### The task
In the listing below, which lines contain the string "Word"? Copy them all.

•••••

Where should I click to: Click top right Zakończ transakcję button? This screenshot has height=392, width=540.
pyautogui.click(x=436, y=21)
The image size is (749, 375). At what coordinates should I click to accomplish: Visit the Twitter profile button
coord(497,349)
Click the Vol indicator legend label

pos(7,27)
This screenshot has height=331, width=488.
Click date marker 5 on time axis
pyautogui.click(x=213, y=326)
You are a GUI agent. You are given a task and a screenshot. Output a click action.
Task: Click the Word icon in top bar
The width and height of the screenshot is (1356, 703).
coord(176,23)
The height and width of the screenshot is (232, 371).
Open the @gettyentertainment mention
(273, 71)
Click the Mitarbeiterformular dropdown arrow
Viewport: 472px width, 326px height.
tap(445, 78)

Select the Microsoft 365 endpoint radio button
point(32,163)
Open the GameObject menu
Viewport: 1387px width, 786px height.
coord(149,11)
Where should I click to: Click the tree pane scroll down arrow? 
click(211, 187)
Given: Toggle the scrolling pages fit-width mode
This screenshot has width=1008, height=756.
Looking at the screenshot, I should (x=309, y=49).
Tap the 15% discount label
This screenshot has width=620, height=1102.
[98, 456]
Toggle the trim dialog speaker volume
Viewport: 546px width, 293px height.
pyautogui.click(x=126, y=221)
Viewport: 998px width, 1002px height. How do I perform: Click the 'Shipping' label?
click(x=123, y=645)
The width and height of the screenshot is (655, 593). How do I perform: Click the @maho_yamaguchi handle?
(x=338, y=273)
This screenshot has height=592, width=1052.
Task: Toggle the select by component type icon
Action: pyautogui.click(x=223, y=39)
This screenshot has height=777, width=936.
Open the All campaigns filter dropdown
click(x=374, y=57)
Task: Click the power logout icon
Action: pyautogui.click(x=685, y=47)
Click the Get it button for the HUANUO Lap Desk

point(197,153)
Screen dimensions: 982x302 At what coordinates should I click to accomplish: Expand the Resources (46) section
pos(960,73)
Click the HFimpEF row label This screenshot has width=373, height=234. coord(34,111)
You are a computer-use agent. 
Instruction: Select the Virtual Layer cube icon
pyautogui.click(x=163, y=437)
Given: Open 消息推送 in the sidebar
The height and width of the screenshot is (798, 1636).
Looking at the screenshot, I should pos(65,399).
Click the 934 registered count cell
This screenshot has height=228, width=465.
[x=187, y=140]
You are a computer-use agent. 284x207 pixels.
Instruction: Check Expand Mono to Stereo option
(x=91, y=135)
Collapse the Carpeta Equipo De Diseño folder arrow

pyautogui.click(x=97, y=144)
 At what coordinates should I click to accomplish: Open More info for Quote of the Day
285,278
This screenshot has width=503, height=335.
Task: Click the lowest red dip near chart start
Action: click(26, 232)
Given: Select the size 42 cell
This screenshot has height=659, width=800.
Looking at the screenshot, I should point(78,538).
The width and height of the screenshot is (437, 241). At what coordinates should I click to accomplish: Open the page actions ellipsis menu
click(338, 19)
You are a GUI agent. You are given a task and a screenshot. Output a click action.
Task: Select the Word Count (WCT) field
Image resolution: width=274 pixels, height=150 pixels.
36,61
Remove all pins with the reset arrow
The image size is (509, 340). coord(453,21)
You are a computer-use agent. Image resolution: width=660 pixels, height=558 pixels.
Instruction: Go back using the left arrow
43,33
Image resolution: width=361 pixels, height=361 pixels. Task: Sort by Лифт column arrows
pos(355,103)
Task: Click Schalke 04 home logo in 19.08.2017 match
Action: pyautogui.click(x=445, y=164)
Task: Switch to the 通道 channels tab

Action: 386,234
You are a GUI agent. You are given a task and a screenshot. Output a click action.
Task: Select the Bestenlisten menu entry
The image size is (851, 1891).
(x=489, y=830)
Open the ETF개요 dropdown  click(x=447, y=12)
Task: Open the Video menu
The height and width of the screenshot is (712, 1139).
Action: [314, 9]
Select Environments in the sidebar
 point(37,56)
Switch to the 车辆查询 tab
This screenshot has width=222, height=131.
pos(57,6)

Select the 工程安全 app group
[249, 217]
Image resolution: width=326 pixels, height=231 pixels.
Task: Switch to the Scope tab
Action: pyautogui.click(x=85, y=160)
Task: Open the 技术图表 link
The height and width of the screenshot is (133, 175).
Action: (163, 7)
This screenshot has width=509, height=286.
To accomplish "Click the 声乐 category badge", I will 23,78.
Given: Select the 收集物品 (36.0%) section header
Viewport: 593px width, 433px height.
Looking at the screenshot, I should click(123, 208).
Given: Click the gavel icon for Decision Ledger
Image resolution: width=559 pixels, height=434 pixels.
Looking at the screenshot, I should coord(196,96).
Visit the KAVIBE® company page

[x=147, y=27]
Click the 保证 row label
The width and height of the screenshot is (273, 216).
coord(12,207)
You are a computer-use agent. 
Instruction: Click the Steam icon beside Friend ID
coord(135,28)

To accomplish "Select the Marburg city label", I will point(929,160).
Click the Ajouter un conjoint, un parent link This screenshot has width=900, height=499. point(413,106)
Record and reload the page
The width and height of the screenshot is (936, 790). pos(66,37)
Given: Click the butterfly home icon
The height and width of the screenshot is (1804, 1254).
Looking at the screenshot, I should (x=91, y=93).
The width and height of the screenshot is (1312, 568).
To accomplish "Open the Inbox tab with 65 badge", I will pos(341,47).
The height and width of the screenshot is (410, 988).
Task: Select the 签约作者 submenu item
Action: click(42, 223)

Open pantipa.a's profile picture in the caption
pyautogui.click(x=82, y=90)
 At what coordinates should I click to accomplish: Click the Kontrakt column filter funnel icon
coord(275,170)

•••••

### Exercise result
Task: Click the Word icon in top bar
Task: Select the Word Count (WCT) field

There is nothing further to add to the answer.